The Scottish National Party (SNP) had its wings clipped at the polls in this election. But its troubles are far from over.
The SNP has ruled over Scotland for the past decade or more. But on 4 July, it lost half a million votes compared to the 2019 election. Combined with a collapse in the vote for the Tories, this allowed Starmer’s Labour to take the majority of Scotland’s seats in Westminster.
In several areas, turnout was at or below 50 percent, revealing the complete lack of enthusiasm felt amongst voters for all the major parties. Across Scotland’s central belt, turnout fell by around 5-10 points.
SNP leader John Swinney was clearly expecting a bad election night. But with only nine seats left in the Commons, it turned out worse than even the most pessimistic forecasts.
The SNP lost both Edinburgh and Glasgow, along with towns across the Lothians, Fife, and West of Scotland, while only narrowly keeping a hold of Dundee.
Photos showing the First Minister speaking to just half a dozen party activists, outnumbered by the press, revealed the extent to which the SNP – once a powerful election-winning machine, possessing a mass membership – has completely withered away.
Austerity agenda
In response to this strong rebuke, Swinney said that the party had to ‘reflect’.
Only a few days later, meanwhile, the new UK Prime Minister paid his Holyrood counterpart a visit, to ‘reset’ relations between the Scottish government and Westminster.
Starmer and Swinney exchanged nice phrases about working together on ‘common ground’, such as child poverty and public services. But these are clearly hollow words.
The Labour leader has barely stepped foot into Number 10. But already he has announced that there is no money. The Tory austerity agenda will continue.
Independence impasse
Swinney spent his whole election campaign saying how further cuts were being lined up for Scotland, whoever ended up in Downing Street. The only way out is independence, the SNP’s argument goes.

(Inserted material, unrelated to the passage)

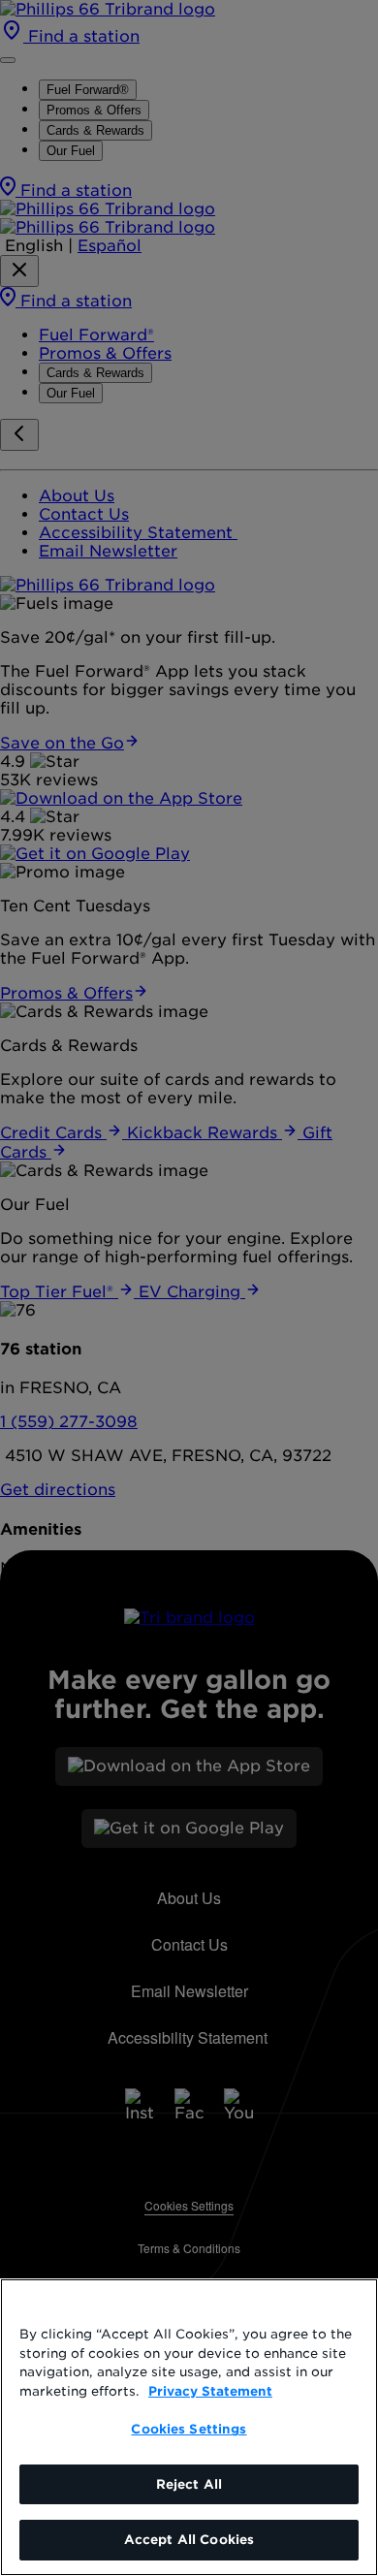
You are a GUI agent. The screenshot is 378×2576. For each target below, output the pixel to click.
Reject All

The result of his ‘reflection’, however, will almost certainly be that independence is ruled out for now, despite still maintaining high levels of public support.
This is the meaning of the ‘reset’: a retreat from the SNP position that independence will be achieved in the short-term, and a capitulation to Starmer’s ‘tough decisions’ over austerity.
Clashes between Holyrood and Westminster cannot be ruled out. Having been humiliated in the polls, however, the SNP leaders will be in no position to apply pressure on Starmer’s government, and will have little appetite for the “good old-fashioned rammy” that Nicola Sturgeon once relished.
Revolutionary alternative
The SNP lost badly because they have completely shed the anti-establishment, semi-radical (yet still completely reformist) image that the party managed to forge in the aftermath of the 2014 independence referendum.
A decade of passing on austerity, and leading the independence movement up the garden path, has caught up with the bourgeois clique at the top of the SNP.
There is certainly a desire for change in Scotland – but also few illusions that ‘Sir’ Starmer will offer any real alternative for workers and youth on either side of the border.
That is why the RCP is mobilising this summer to build the forces of revolutionary communism across Scotland.